Undermining Court Autonomy

Experts explain that the threats and verbal assaults in the US can be viewed as attempts to weaken judicial independence in a system that provides no simple method for the president to remove judges Trump disapproves of.

Meghan Leonard, an associate professor at the university who has studied democratic decline in democracies, said the White House had taken cues from the models set by strongmen abroad.

“The government is observing at these achievements and setbacks. They know they’re not going to be able to enact any laws that would weaken the judiciary,” she said.

Pointing to examples such as the advisor's relentless assertions of broad executive power, she added: “They directly criticize the courts by repeating repeatedly that it is not a equal branch in the government structure.

“They persist in redefine the debate by emphasizing their argument that the executive has greater authority than this other co-equal branch, which is not how separation powers work.”

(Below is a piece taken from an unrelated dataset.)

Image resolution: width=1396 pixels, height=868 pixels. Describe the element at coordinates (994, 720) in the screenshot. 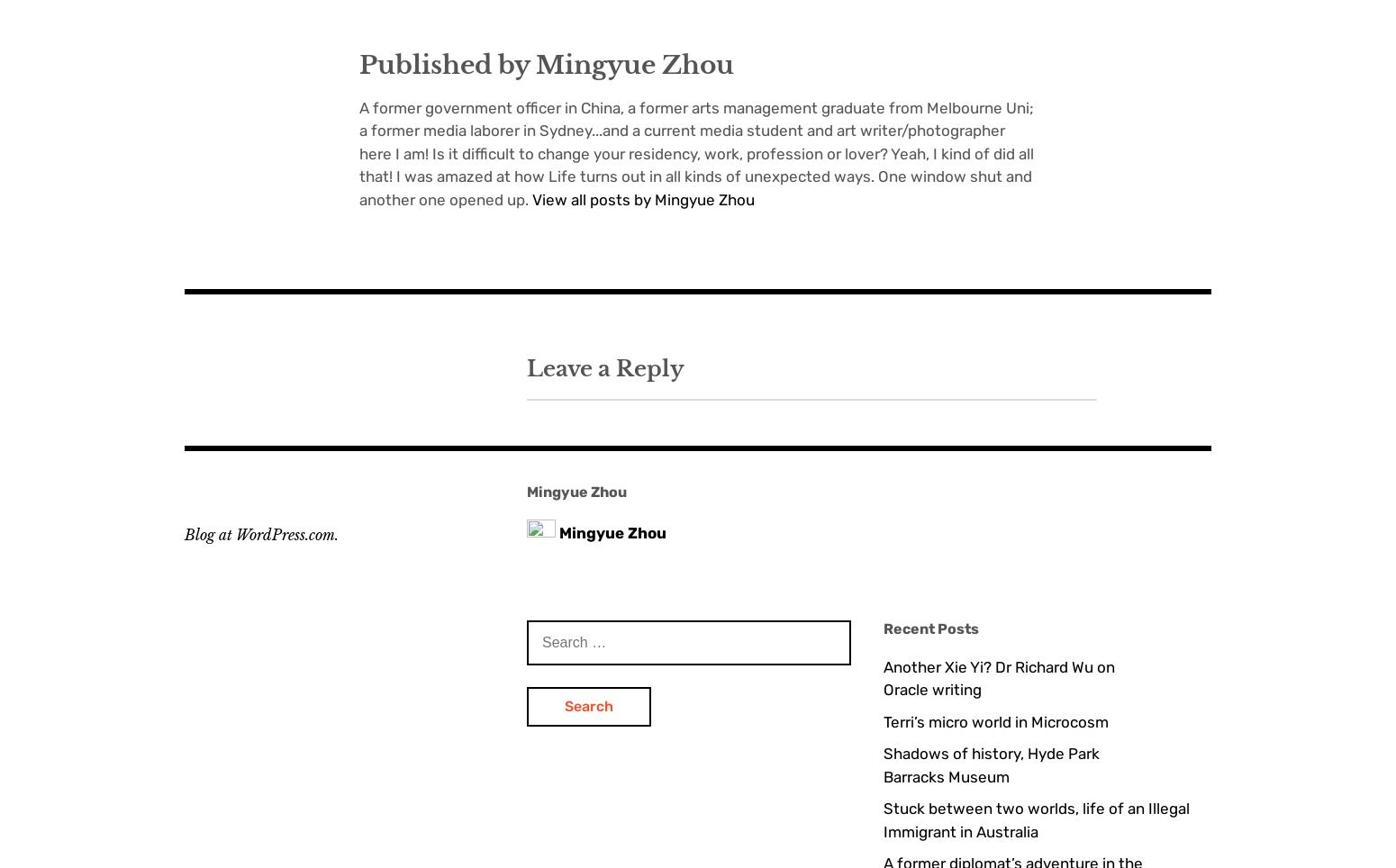

I see `'Terri’s micro world in Microcosm'` at that location.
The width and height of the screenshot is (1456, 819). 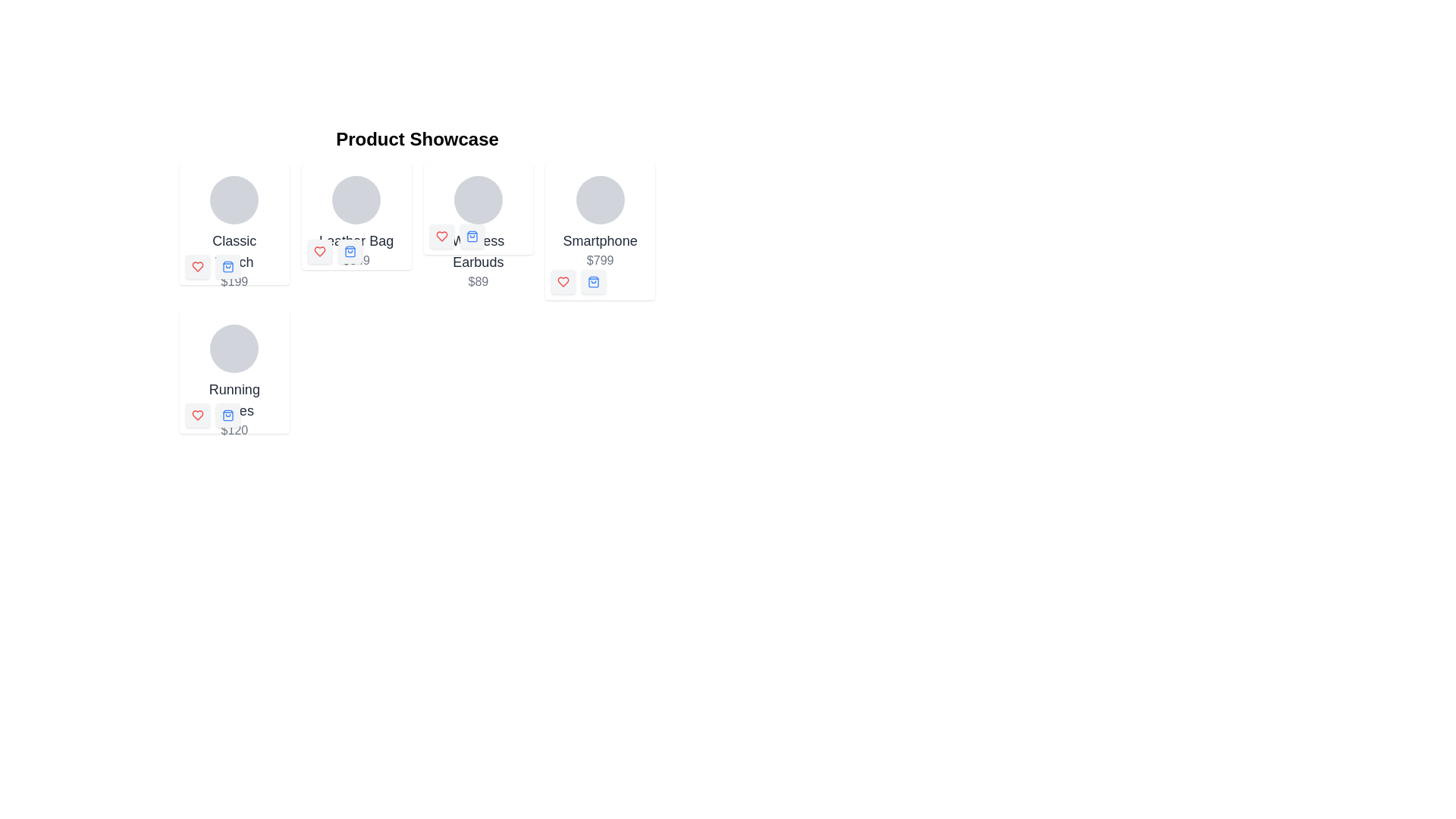 I want to click on the favorite icon located on the third product card from the left in the top row of the product showcase grid to mark the associated product as a favorite, so click(x=441, y=237).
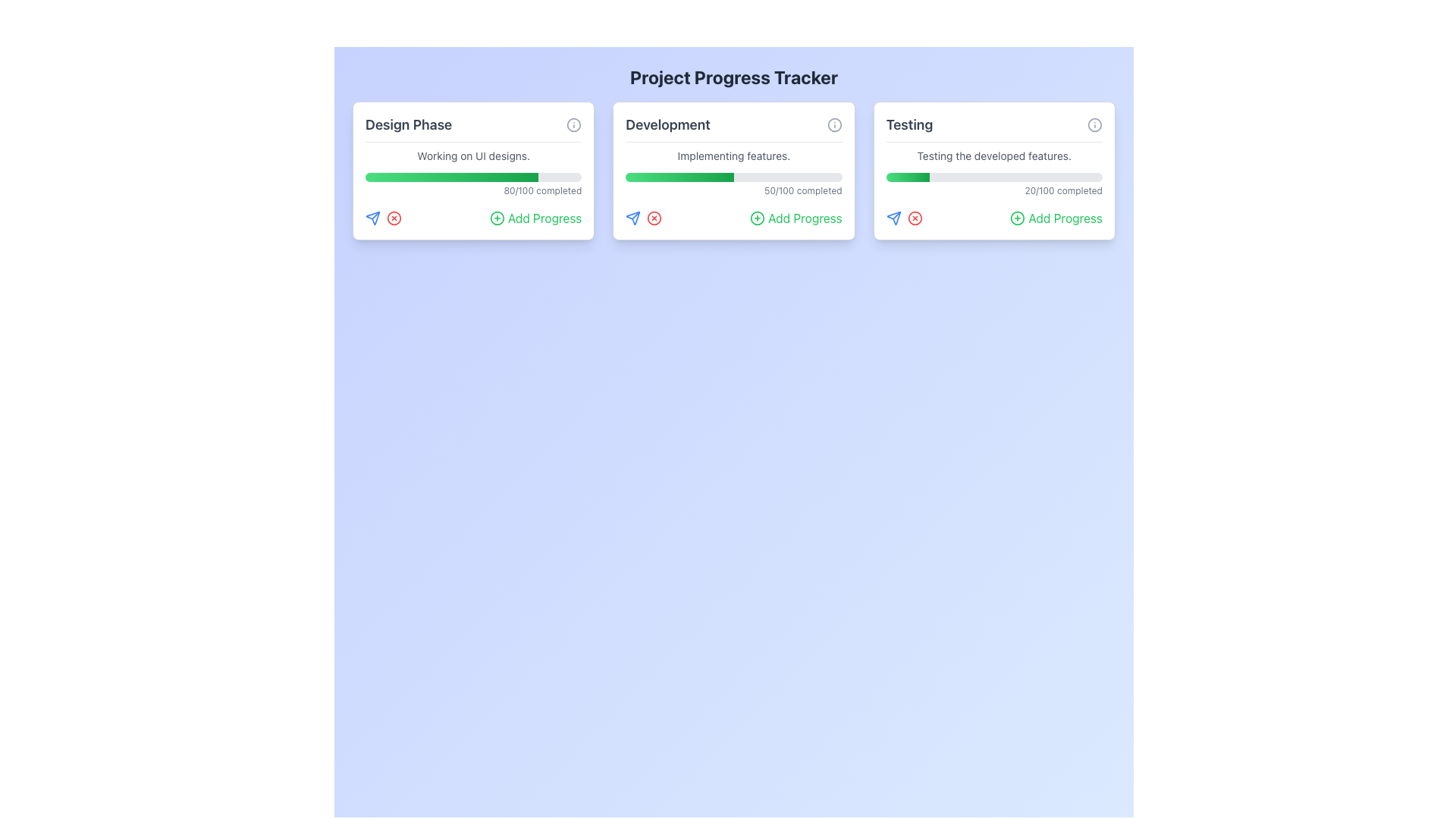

The professor said: “Justices' only protection is public trust in the legitimacy of their ability to make those rulings. Personal intimidation on top of eroding institutional legitimacy may make judges think twice about judgments that go against the current administration, which is, of course, massively problematic for judicial review and for the political system.”

Intimidation Tactics

Scheppele, professor of sociology and global studies at Princeton University, has written about the use of “autocratic legalism” by the such as the Hungarian and Putin, and has warned about escalating threats to judges in the US.

She pointed to a wave of so-called “harassment deliveries” this year, in which judges have received unsolicited food orders with the customer listed as Daniel Anderl, the son of Judge Esther Salas, who was killed at the residence in several years ago by a gunman targeting Salas.

“All knows what it means. ‘We know where you live. We’re coming for you,’” the professor said.

“US justices are guarded by the presidential protection and the federal police. And those are both dedicated police units that sit institutionally inside the federal agency. And Pam Bondi has been leading the attacks on federal judges.”

Government Goals

Regarding the government's objectives, the expert said that “impeaching a US justice is almost certainly not going to happen because it’s very difficult to do. {Right now|Currently

Joseph Doyle
Joseph Doyle

A seasoned gambling analyst with over a decade of experience in online casino reviews and strategy development, specializing in European markets.